[Quoted passage]
UK government under pressure over expat pensions
With the exception of European Union countries and the US, popular retirement destinations including Australia, Canada, New Zealand and Thailand have one major disadvantage – UK state pensions are frozen at the point of departure. The anomaly occurs because countries outside the EU, not including the USA, do not have reciprocal pension agreements with the UK.
Out of a total of 1.18 million UK pensioners living overseas, over half a million do not receive the average 2.5 per cent annual increase determined by the UK’s budget. With interest on savings dropping to an all-time low, a good number of those caught in the pensions trap are being forced to draw on their capital, leaving less for medical and other emergencies.
The Australian government is lobbying for a policy change, as regional governments such as Canberra are picking up an AU$100 million tab in benefits for Brits struggling to live on £30 a week or - in the case of 100 year-old Annie Carr - £6 a week. Annie’s pension was frozen in the 1970s when she left the UK for Australia.
According to John Markham, head of the International Consortium of British Pensioners, those affected paid compulsory National Insurance throughout their working lives and are now being cheated out of what is rightfully theirs. The UK government is sticking to its guns on the ground of ‘unaffordable costs in today’s economy, although arguments state that taxpayers could benefit as linked pensions would persuade more pensioners to emigrate, easing the strain on the NHS and social services.
Opposition party members are asking questions in Parliament, condemning Pensions Minister Stave Webb for his negative stance. A White Paper on pension reforms will be published next month, but is not expected to address the issue.
[/Quoted passage]
[Dataset]
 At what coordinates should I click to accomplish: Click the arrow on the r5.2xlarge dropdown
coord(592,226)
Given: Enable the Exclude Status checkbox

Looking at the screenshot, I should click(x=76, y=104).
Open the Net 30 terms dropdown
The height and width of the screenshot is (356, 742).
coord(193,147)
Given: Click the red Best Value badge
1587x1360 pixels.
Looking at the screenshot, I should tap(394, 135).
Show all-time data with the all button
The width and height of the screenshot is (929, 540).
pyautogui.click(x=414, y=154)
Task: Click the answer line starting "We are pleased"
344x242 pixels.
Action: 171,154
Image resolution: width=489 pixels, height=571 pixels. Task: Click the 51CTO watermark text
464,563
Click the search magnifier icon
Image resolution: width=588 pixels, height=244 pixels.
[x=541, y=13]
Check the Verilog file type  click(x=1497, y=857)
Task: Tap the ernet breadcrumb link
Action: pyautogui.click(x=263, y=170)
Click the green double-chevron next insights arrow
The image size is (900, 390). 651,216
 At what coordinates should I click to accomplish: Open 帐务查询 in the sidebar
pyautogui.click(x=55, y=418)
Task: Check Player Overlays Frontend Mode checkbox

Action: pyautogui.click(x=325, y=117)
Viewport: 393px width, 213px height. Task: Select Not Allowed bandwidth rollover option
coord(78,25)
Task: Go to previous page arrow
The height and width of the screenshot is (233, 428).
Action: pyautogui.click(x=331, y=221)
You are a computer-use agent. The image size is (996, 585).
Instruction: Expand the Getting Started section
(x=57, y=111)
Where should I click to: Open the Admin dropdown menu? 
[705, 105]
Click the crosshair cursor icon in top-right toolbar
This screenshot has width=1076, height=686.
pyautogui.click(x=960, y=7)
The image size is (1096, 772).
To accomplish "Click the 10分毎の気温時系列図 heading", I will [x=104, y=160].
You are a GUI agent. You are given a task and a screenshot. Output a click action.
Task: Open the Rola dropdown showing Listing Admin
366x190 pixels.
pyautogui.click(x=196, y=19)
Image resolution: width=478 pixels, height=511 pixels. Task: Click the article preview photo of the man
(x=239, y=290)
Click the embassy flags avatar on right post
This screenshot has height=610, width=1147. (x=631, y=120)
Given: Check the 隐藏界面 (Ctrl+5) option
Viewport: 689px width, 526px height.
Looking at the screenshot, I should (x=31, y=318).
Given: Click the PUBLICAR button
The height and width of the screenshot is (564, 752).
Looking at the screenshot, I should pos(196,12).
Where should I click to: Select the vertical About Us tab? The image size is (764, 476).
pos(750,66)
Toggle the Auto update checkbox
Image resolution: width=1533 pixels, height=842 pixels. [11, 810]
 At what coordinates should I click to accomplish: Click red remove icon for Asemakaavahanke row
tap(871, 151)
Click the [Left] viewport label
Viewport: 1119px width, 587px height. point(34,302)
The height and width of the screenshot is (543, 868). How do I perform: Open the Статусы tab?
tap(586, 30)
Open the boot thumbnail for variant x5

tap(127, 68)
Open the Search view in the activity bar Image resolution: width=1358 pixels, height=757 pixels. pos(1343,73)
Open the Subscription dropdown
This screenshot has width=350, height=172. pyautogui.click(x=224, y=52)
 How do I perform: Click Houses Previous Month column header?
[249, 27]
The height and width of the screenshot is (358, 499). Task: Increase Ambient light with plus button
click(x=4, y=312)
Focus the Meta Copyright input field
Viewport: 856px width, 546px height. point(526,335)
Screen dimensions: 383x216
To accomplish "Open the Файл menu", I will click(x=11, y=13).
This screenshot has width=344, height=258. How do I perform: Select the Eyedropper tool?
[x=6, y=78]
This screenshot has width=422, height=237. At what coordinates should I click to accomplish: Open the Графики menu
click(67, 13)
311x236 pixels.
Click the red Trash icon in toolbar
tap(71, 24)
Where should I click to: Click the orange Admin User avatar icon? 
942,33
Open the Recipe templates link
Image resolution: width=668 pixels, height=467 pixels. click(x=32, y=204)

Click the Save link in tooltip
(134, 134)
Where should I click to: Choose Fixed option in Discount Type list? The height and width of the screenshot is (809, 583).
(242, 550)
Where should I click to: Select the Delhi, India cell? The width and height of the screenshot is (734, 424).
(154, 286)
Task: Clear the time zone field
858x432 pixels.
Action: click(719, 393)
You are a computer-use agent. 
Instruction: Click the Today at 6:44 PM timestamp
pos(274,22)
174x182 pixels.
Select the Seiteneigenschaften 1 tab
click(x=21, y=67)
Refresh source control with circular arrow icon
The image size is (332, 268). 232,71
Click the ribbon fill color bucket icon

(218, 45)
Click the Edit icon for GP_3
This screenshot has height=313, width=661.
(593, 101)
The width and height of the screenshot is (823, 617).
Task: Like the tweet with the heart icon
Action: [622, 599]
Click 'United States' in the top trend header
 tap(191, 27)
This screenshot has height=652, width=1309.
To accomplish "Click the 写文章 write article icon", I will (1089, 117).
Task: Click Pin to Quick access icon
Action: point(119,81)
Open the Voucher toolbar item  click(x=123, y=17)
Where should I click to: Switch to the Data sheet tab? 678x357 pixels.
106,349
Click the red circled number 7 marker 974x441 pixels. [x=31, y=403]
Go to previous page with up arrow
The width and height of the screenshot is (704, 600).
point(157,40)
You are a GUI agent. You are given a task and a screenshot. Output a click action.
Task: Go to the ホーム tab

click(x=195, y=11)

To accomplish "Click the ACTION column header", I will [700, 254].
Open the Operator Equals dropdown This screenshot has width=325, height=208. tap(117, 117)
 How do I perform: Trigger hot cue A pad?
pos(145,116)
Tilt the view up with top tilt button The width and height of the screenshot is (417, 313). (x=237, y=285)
[/Dataset]
Using the information
(a) Reproduce the passage of the expat pensions article from "Opposition party members" up to and including "address the issue.".
(b) According to the expat pensions article, how many UK pensioners live overseas in total?

Completed exercise
(a)
Opposition party members are asking questions in Parliament, condemning Pensions Minister Stave Webb for his negative stance. A White Paper on pension reforms will be published next month, but is not expected to address the issue.

(b) 1.18 million